# Skills needed to create your own game?



## galvinclaw (May 11, 2009)

I am fond of creating my own games, but I don't know how. I would like to start create my own game and submit it to legitimate platforms for reviewing and rating it. What are the exact skills needed in order for me to start? And also if you know about softwares that creates games, I would be appreciated. Thanks!


----------



## -WOLF- (Jan 17, 2009)

Well, to start, you are going to need a large team of dedicated and expereinced people.

Programs you can use are Game Maker and RPG Maker, Visual Studio and various SDK kits.

Skills are, extensive knowledge in languages like C, C++, C# and Python.
Also, you are going to need resourses for sound and music, sprites or icons.
And if are making your own, a talented musician and artist.

Keep in mind that you are going to need at least 3 people for every task to be efficient and effective.

I'd strongly suggest, if this is a career you want, take Computer Science in High School and other programming couses, and then you will have the knowlege to do something, and get friends in those classes that may be interested in doing the same thing.


----------



## Indoril Nerevar (Jan 7, 2006)

Creating a game is not something you can just jump into. A small enough game can be made by one person, but it would never be sold for money. That one person would have to have:

- Good design skills (ability to plan properly, organise time and resources, etc).
- Good programming knowledge (for a small game, pretty much any language can be used).
- Good drawing skills (artwork).
- Sound creation skills (music, sound effects).
- Good imagination and story ideas.

There's a great deal more work than people realise, and even a small game can take many months to build.
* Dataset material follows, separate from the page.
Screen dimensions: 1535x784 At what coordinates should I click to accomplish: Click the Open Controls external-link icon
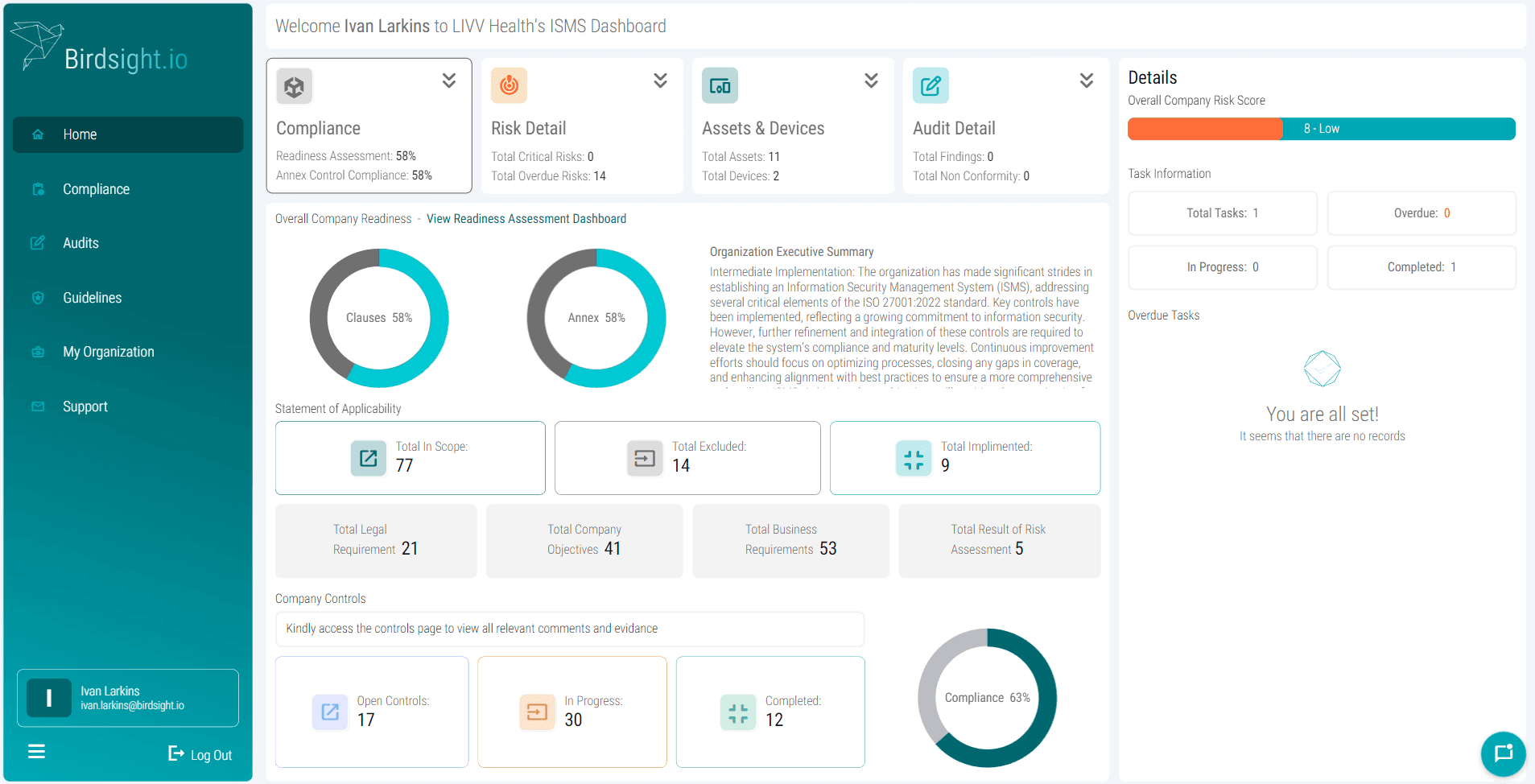point(330,712)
If you're really serious about making your own game, I recommend taking a Games Development course at university or college. It'll be a 2-year or longer degree, and will involve a lot of hard work, but it will be worth it if you're serious.


----------



## Jason09 (Jan 3, 2009)

If you've never done anything with programming before, I recommend MS Small Basic. I've used it before, and it shows you how create lines and even draw objects and paste images from a computer location. It is obvisouly nothing compared to creating games, but it is a start with programming. http://msdn.microsoft.com/en-us/devlabs/cc950528.aspx
http://en.wikipedia.org/wiki/Microsoft_Small_Basic


----------



## Aus_Karlos (Mar 10, 2007)

To get your self started, making a mod for a game is a great way to learn how to write game code, make maps, create models as you have the contents to base your own game from.

Valve (Half-Life 2) enable users to use all there game contents (code, textures, models) in creating their very own mod. There are hundreds of HL2 mods where makers have added their own contents to create a completely different game. 

If you have got Steam and own a Half-Life 2 game you can download the Source SDK and start learning.


----------



## -WOLF- (Jan 17, 2009)

Aus_Karlos said:


> To get your self started, making a mod for a game is a great way to learn how to write game code, make maps, create models as you have the contents to base your own game from.
> 
> Valve (Half-Life 2) enable users to use all there game contents (code, textures, models) in creating their very own mod. There are hundreds of HL2 mods where makers have added their own contents to create a completely different game.
> 
> If you have got Steam and own a Half-Life 2 game you can download the Source SDK and start learning.


Yeah that's kind of what I said, using some sort of Software Development Kit (SDK) like Vavle's will help, also getting familiar with other construction sets like FarCry's CryEngine or even the old StarCraft Campaign Editor.

If you've even got the money, then you can buy a license for a whole engine, Cry Engine, Source, Unreal, there are many engines too experiment with.


----------



## darksteel88 (Jul 10, 2008)

Trust me my friend, everyone at some point in their life thinks it would be cool to make their own game. It isn't as easy as it sounds. Even some of the programs that are made to make games (RPG Maker 2 for example), are complex enough. To make your own game, you need extensive knowledge in programming languages. That alone will take you a few years, and then, you're only on the programming part.

To be fair, some games are made with minimal staff (Pokemon Red/Green were made with about 10-20 people, World of Goo with 2/3). However, the average game by a leading company (Square-Enix for example), has like a hundred or more people involved.

I currently take a computer science course in HS and I'm the top student in the class, but heck, making games with these programs is hard. Trust me, and whomever else has suggested it, to go to school and learn this stuff if you really are truly dedicated to this.


----------



## -WOLF- (Jan 17, 2009)

oh, don't think about trying to go to a big-name company (or any for that matter) with ideas because they all won't accept solicit game ideas, and I am talking from experience.


----------